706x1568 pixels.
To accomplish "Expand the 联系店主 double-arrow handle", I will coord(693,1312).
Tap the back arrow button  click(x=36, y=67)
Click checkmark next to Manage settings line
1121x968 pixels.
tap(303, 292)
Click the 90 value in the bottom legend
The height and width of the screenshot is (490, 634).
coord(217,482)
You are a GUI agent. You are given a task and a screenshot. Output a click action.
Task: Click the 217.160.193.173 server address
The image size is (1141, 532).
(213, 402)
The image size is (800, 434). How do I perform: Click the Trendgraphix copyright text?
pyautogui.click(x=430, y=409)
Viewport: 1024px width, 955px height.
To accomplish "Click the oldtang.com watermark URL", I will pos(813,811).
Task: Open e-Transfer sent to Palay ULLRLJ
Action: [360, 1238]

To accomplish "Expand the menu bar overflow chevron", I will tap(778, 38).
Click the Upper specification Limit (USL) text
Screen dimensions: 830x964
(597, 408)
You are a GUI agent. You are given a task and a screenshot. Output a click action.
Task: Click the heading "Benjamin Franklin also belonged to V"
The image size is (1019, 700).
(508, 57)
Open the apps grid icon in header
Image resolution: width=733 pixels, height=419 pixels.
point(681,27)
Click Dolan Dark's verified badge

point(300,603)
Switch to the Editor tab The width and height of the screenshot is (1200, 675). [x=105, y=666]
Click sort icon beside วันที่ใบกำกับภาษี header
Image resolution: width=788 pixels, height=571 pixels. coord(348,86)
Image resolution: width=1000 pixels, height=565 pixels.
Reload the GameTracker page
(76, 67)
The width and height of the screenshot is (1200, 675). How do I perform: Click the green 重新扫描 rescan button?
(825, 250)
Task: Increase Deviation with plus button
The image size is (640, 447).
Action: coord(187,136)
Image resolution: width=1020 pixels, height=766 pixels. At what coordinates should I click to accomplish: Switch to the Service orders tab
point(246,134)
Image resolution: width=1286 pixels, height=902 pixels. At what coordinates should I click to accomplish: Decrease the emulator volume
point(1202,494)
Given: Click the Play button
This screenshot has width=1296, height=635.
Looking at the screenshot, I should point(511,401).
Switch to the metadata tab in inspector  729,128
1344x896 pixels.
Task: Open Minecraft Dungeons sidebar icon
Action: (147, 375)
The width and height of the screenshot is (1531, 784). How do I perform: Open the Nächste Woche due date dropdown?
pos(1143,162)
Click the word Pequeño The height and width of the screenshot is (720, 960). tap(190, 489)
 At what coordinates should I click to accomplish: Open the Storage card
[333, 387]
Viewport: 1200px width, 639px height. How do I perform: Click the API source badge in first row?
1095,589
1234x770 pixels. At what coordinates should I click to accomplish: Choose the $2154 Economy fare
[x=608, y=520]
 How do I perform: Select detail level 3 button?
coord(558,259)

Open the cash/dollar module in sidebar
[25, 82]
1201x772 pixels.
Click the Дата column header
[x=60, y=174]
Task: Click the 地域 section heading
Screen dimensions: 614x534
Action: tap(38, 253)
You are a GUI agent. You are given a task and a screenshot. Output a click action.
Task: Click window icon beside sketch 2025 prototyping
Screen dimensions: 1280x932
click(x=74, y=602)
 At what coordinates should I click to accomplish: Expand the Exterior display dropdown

▬▬▬▬▬▬▬▬▬▬

DIRECTIONS >> The answer should consist solely of the lines from the one that contains "Click the Дата column header" through the end of the material above, copied exactly.

OUTPUT OF THE TASK >>
Click the Дата column header
[x=60, y=174]
Task: Click the 地域 section heading
Screen dimensions: 614x534
Action: tap(38, 253)
You are a GUI agent. You are given a task and a screenshot. Output a click action.
Task: Click window icon beside sketch 2025 prototyping
Screen dimensions: 1280x932
click(x=74, y=602)
 At what coordinates should I click to accomplish: Expand the Exterior display dropdown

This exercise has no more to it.